I’m self-depricating almost to a fault because I want to stay humble and don’t want to come across as bragging. People will talk about something and I’ll want to share, I’ll want to relate, but the second I share something I’ll think- oh is this getting braggy? And then I’ll back peddle and say something stupid about myself and beat myself up.
Done. Easiest answer ever.
That’s kind of a cheat. It’s not about me it’s about the baby…I’m doing everything to take care of the baby.
Surrounding myself with people who love me for who I am, and not for what I can do for them or how I can make them feel. Just knowing me to the core and loving me still.
JJ told me at one point…yeah I’m gonna cry… he looked at me one day and I was beating myself up about something- and he told me,
“I know my life purpose. My life purpose is to make you realize how amazing you are.”
You’re your own harshest critic and you’re hardest on yourself and you always question and doubt yourself and to have someone that knows you better than you know yourself and sees…. chooses to see all the good and show grace for all the bad…
He’s teaching me to love myself better , for how he loves me.
I give my time.
I try to make someone smile or have a better day, whenever I can.
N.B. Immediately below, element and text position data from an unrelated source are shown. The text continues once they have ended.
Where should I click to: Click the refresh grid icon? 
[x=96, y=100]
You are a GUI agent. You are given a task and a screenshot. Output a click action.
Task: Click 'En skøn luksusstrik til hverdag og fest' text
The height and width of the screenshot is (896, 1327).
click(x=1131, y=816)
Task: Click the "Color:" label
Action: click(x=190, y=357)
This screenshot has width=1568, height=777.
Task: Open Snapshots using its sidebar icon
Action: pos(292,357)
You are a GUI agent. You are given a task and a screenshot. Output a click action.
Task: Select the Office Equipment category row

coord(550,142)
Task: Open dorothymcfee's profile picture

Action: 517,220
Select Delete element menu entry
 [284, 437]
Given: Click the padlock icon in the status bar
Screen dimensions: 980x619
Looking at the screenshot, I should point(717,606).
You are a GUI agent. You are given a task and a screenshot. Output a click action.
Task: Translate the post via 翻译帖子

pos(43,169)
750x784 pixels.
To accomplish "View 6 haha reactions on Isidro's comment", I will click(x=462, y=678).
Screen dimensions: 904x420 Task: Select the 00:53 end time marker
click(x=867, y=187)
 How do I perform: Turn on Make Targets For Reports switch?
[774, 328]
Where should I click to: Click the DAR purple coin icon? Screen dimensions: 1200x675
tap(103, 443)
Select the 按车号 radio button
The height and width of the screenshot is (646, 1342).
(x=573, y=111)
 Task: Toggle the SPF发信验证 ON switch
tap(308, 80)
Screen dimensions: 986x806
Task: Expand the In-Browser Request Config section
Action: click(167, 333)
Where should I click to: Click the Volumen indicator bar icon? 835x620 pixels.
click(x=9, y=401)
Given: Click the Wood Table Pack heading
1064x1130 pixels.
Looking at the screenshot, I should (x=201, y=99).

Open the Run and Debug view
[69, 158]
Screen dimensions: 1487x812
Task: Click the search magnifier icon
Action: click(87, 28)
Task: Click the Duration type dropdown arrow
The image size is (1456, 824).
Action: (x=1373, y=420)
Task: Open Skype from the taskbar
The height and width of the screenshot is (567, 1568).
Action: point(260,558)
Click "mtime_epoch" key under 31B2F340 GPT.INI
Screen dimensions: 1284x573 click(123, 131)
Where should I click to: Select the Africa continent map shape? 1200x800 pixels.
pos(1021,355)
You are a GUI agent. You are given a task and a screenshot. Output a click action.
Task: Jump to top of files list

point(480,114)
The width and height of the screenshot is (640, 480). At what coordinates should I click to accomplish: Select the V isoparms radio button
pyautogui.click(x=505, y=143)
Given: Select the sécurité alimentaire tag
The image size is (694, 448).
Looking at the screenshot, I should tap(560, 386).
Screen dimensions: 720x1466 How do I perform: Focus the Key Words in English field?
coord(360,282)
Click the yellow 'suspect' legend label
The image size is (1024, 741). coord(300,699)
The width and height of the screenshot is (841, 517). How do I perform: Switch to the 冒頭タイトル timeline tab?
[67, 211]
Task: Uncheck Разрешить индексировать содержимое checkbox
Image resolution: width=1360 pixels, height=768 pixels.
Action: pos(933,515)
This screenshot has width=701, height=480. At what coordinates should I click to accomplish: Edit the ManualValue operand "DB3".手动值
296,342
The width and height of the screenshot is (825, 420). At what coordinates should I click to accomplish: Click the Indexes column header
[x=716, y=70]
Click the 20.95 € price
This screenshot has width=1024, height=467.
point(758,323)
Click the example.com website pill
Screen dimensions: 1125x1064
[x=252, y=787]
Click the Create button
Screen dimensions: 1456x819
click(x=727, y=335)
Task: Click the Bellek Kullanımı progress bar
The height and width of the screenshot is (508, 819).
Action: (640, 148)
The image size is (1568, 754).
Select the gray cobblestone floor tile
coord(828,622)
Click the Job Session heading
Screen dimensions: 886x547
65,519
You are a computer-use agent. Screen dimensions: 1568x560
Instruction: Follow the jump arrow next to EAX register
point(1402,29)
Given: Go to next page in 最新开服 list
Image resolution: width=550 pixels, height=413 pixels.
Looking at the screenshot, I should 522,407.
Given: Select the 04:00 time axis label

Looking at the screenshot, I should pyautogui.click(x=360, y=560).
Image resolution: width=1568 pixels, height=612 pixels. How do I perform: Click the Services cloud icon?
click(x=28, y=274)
Whether it’s buying a little something that reminds me of them or throwing a party to celebrate someone.
I have a lot of friends who are heavily involved in non-profits and I am crazy proud of them.
I definitely try to support all of those the best I can.
This past year my family went through a lot.
My mom was sick and going through rehab and recovery from surgery.
JJ and I drove down to San Diego every weekend for five months. It was hard at times but it was really cool to build an adult relationship with my dad.
My dad is such an amazing man and I love him so much but I’ve always been his little girl, and we had to have some hard, adult conversations.
He would call me crying- I’ve only seen him cry twice in my life- and I didn’t know what to say…I would think:
I don’t have all the answers but I will make myself available and I will love you like crazy through everything.
I don’t know if it’s helping but I will be there regardless to let you know that you are loved.
Being present and showing that you care.
The little quiet things.
Words of affirmation.
Validation through words.
I’m a hugger. I meet people for the first time and they reach out to shake my hand and I jump on them.
I love to show love.
(not in a slutty way… I’m a prude.)
The classiest of prudes! Thank you for your honesty and vulnerabilty, your kindness and patience, and your constant enthusiasm and support for anything new or creative…you’re a special lady.
And… Since it took me 6 months to actually sit down and finish this edit…Jess recently had her baby!!!
A beautiful, perfect little boy named Jackson.
She already is such a fantastic mama…nuturing, patient, and kind. And man, that kid is gonna have the most amazing birthday parties!
I’m so excited for playdates, and mama beach escapes… preferably with donuts and wine.